The three-credit program is created in collaboration with Chautauqua Institution, which has since 1874 been dedicated to the exploration of the best in human values and the enrichment of life through religious, social and political issues of our times. Students will enjoy a series of programming at Chautauqua's 750-acre community, located just an hour from St. Bonaventure.

Greg Young, who enrolled in the 2012 program, said Chautauqua is a dynamic setting to hear leading intellectuals share their perspective on interfaith dialogue.

"The diversity seen on the grounds and the depth of the pedagogical content intersected in formative clarity, illuminating anew for me the issues of religion and politics in a multi-religious public square," said Young, a religion and philosophy double-major from Houghton College.

For the second year, St. Bonaventure will welcome Dr. Susan Abraham, assistant professor of ministry studies at Harvard University, and Fr. Daniel Horan, O.F.M., a Franciscan theological and spiritual writer, as faculty for the Honors Seminar.

Abraham joined the Harvard faculty in 2007 and served as associate director of the Center for the Study of World Religions from 2010 to 2012. A master teacher who enjoys engaging students in the great questions of our time, Abraham brings rich insight from her experiences in her native India and here in the West, as well as from her teaching and academic research, particularly in the areas of postcolonial and feminist theological practices invigorating contemporary communities of faith.

Horan is a Franciscan friar of the Most Holy Name of Jesus Province (New York) and a Ph.D. candidate at Boston College. A member of the International Thomas Merton Society Board of Directors, Horan's research focuses on the retrieval of medieval Franciscan theological insight for contemporary application. This is especially evident in his research on the work of John Duns Scotus. Horan's fourth book is set to be published in 2013.

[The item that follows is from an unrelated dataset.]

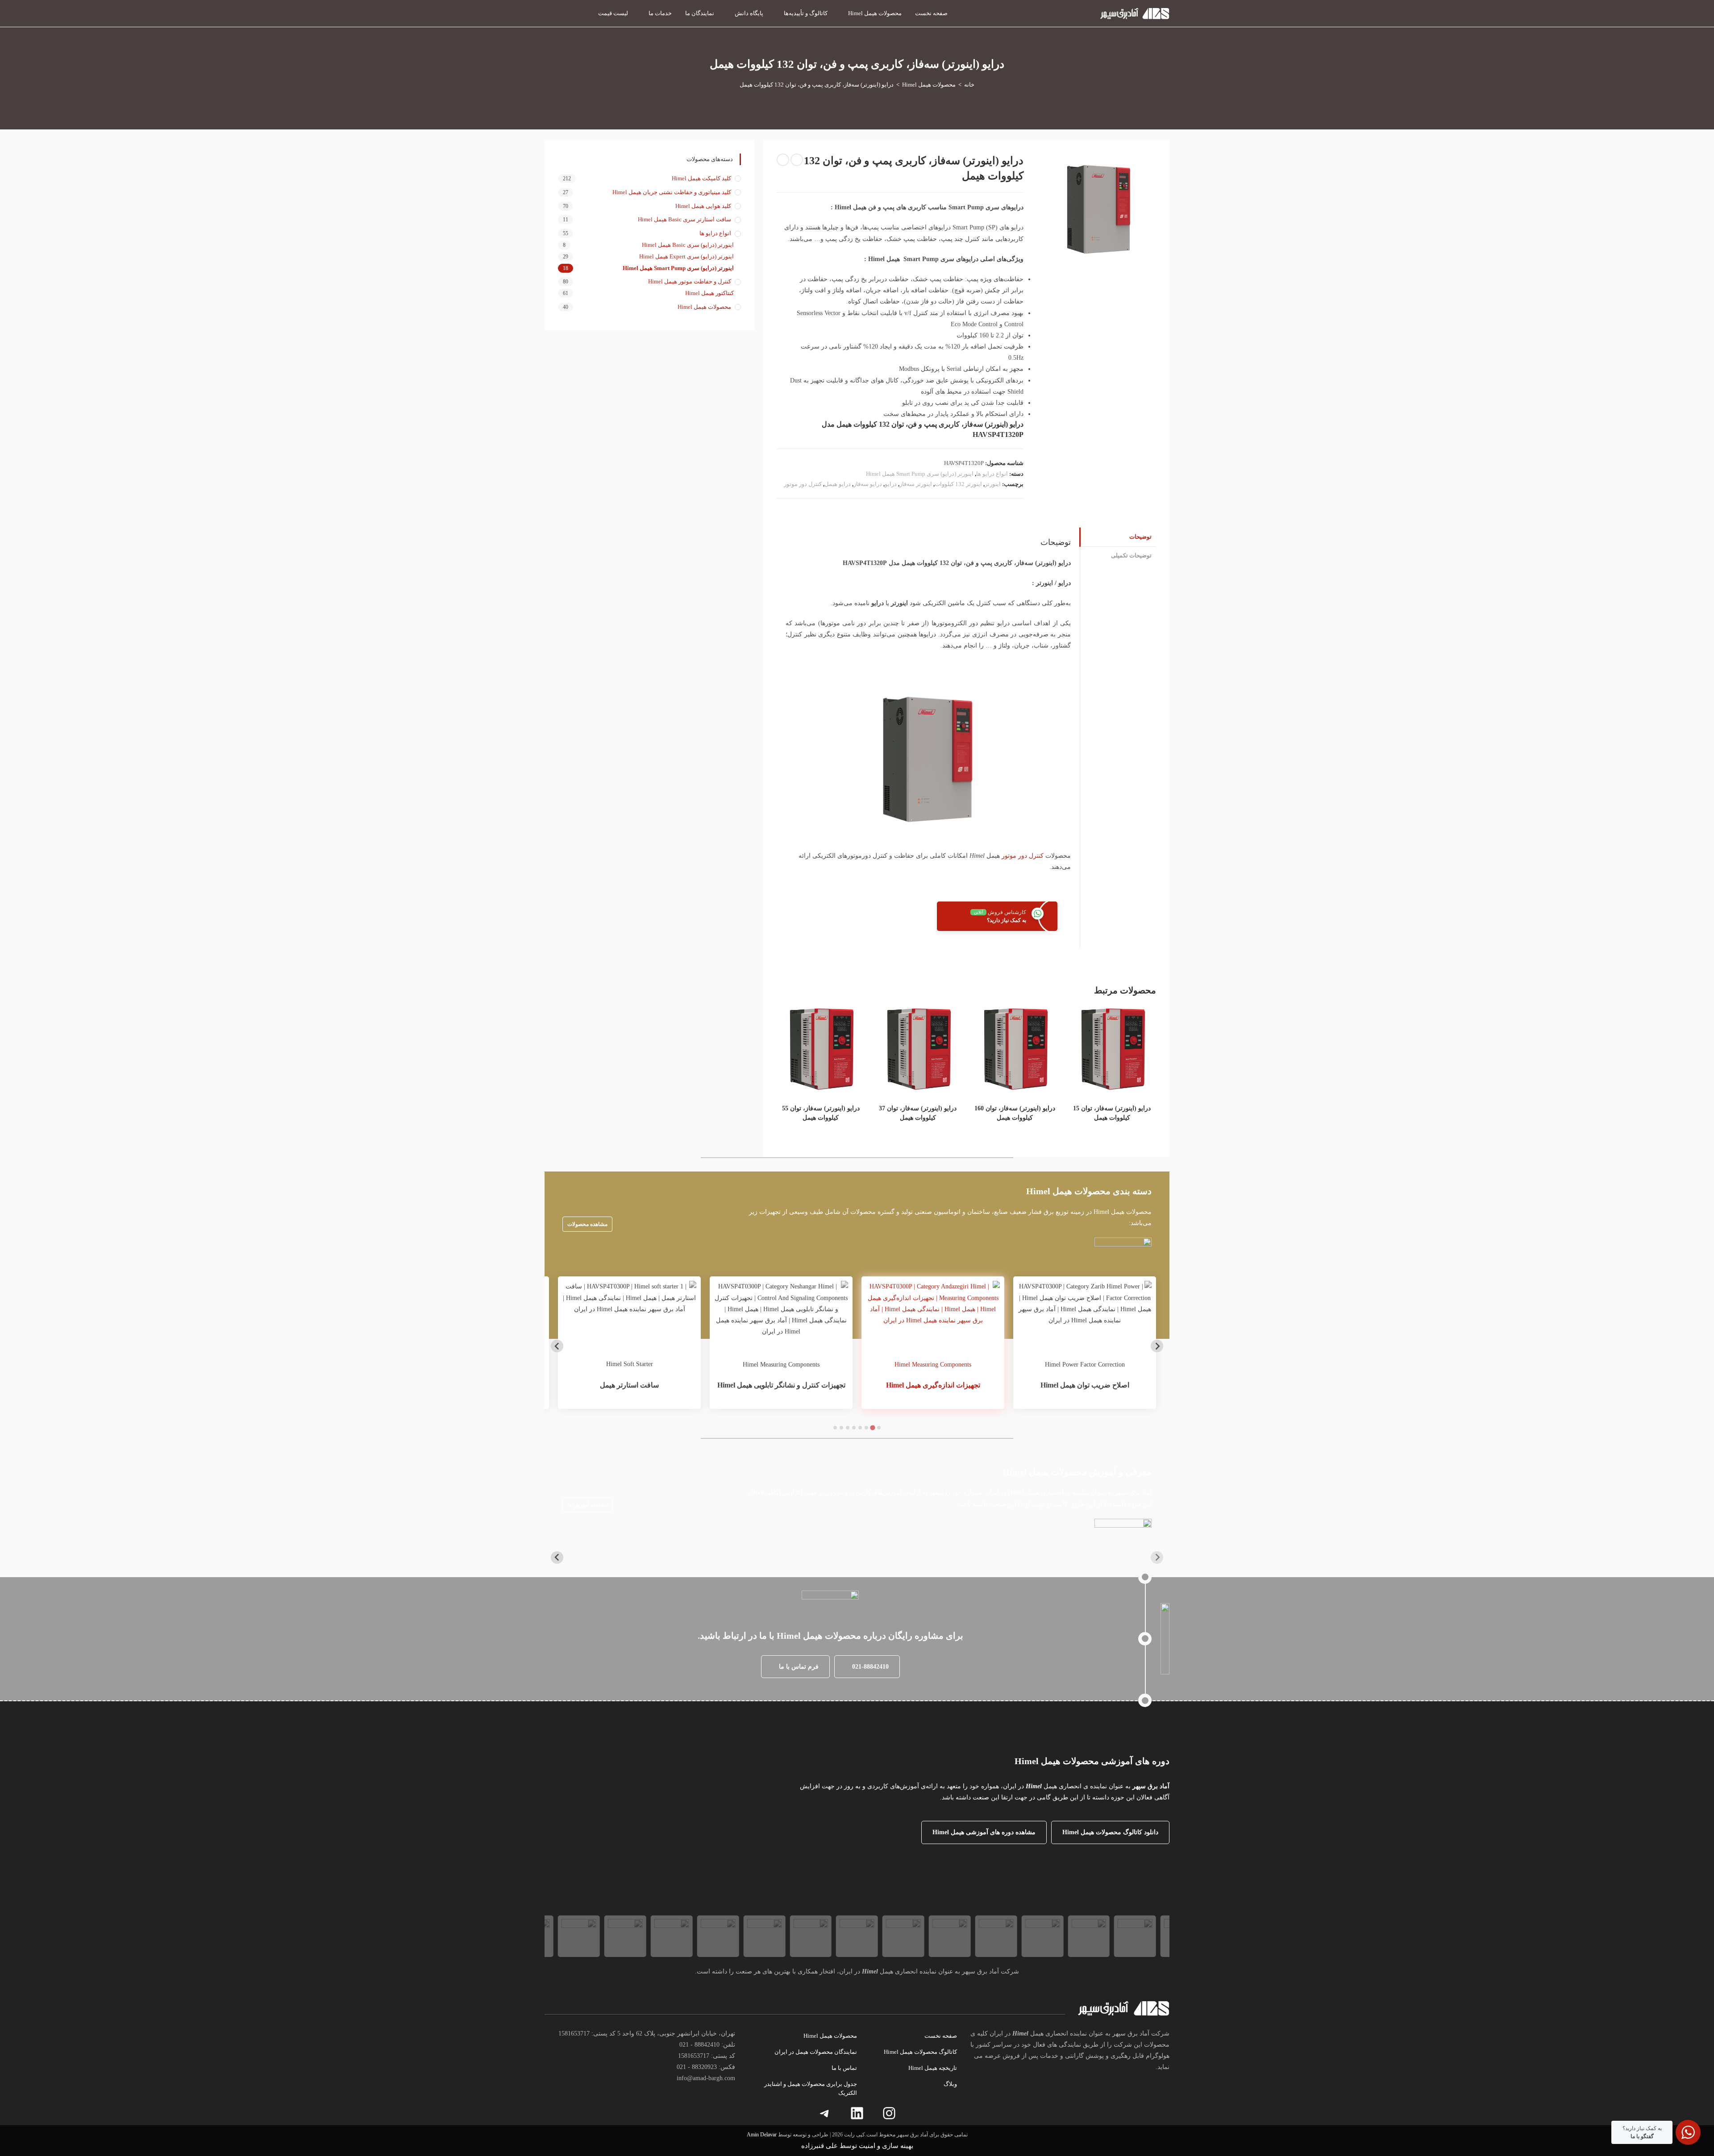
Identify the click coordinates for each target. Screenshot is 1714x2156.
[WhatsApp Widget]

The program is coordinated by the Rev. Terrance Klein, S.T.D., chair of St. Bonaventure's Department of Theology, who has more than 20 years of college and university teaching experience, including faculty appointments at Fordham University, St. John's University and The Pontifical College Josephinum.

The cost of the Franciscan Honors Program is $1,200, which includes tuition, room, and most meals. Students will be responsible for their lunches while at the Chautauqua Institution. During the program, students will have access to the St. Bonaventure campus dining hall, library, technology services and the recreation center.

All students will live together in a student apartment unit specifically designated for their use. This two-floor unit contains four apartments, each of which has single bedrooms that share common rooms.